Big Lots workers may see early import surge before fall slowdown
Big Lots could get a freight surge now, but NRF expects imports to slide below last year by fall as tariffs and fuel costs bite.

Big Lots stores, distribution centers and merchants may feel a short-term rush of freight before the season turns quieter. The National Retail Federation said major U.S. container ports should post a year-over-year gain in June as retailers pull merchandise forward, but it expects volumes to fall below 2025 levels into the fall, a timing mismatch that can pack backrooms now and tighten budgets later.
NRF Vice President for Supply Chain and Customs Policy Jonathan Gold said retailers are bringing goods in early because higher tariff or fuel costs could start in August. Hackett Associates founder Ben Hackett said the June comparison is also distorted because imports fell sharply after President Donald Trump announced “Liberation Day” tariffs in April 2025. The port tracker NRF uses follows container import volume, vessel services, congestion, gate operations and transportation projects at major U.S. ports, making it a useful read on how much pressure is building in the system before goods ever reach a store shelf.

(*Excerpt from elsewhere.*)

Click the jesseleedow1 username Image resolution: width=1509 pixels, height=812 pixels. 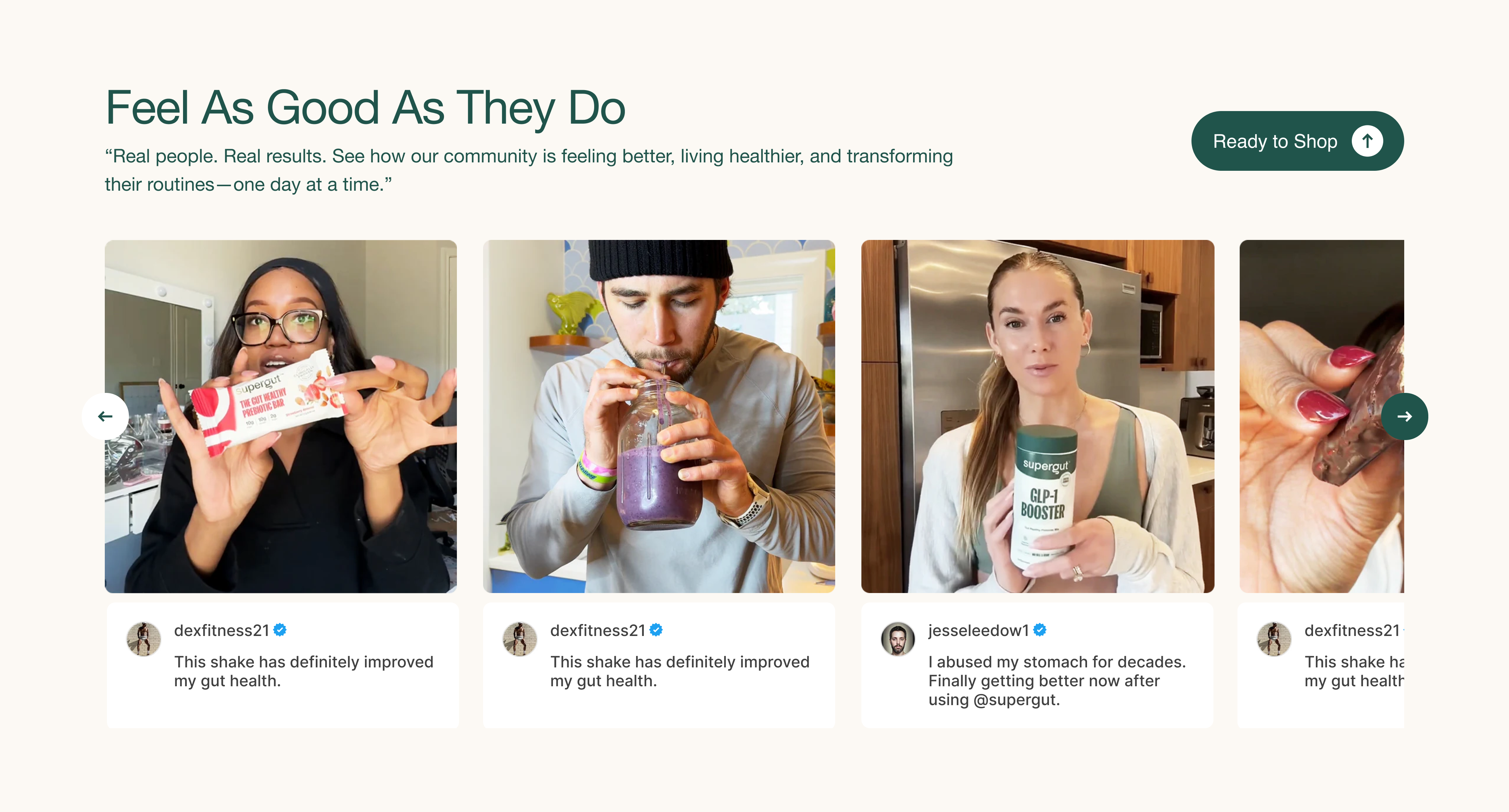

For Big Lots, that matters because the chain has long depended on bargain and closeout merchandise, including distressed inventory and factory-direct sourcing. When imports move early, receiving teams can get hit with more truck arrivals, tighter dock schedules and more congestion in the back room, while merchants try to make sure the right categories land before customer demand peaks. That is especially sensitive after Big Lots filed for Chapter 11 on September 9, 2024, and the sale to Gordon Brothers closed in January 2025, transferring assets including stores, distribution centers and intellectual property.
Reports around that transaction said Variety Wholesalers would take at least 200 Big Lots stores, potentially up to 400, and up to two distribution centers. The restructuring preserved many jobs, but it also cut others, including corporate and distribution-center roles, which makes any freight spike more consequential for the remaining workforce. If imports bunch up now and soften later, the pain is likely to show up first in labor planning, then in tighter cost control.

The wider retail backdrop points in the same direction. NRF forecast in March that U.S. retail sales would grow 4.4% to $5.6 trillion in 2026, but later commentary pointed to inflation, weaker consumer confidence and geopolitical uncertainty as headwinds. The Bureau of Labor Statistics said import fuels and lubricants prices rose 45.1% from May 2025 to May 2026, another reason retailers may try to move cargo before costs climb further. For Big Lots teams, the near-term problem is handling more freight; the longer-term risk is that today’s inventory push turns into tomorrow’s pressure to spend less and move faster.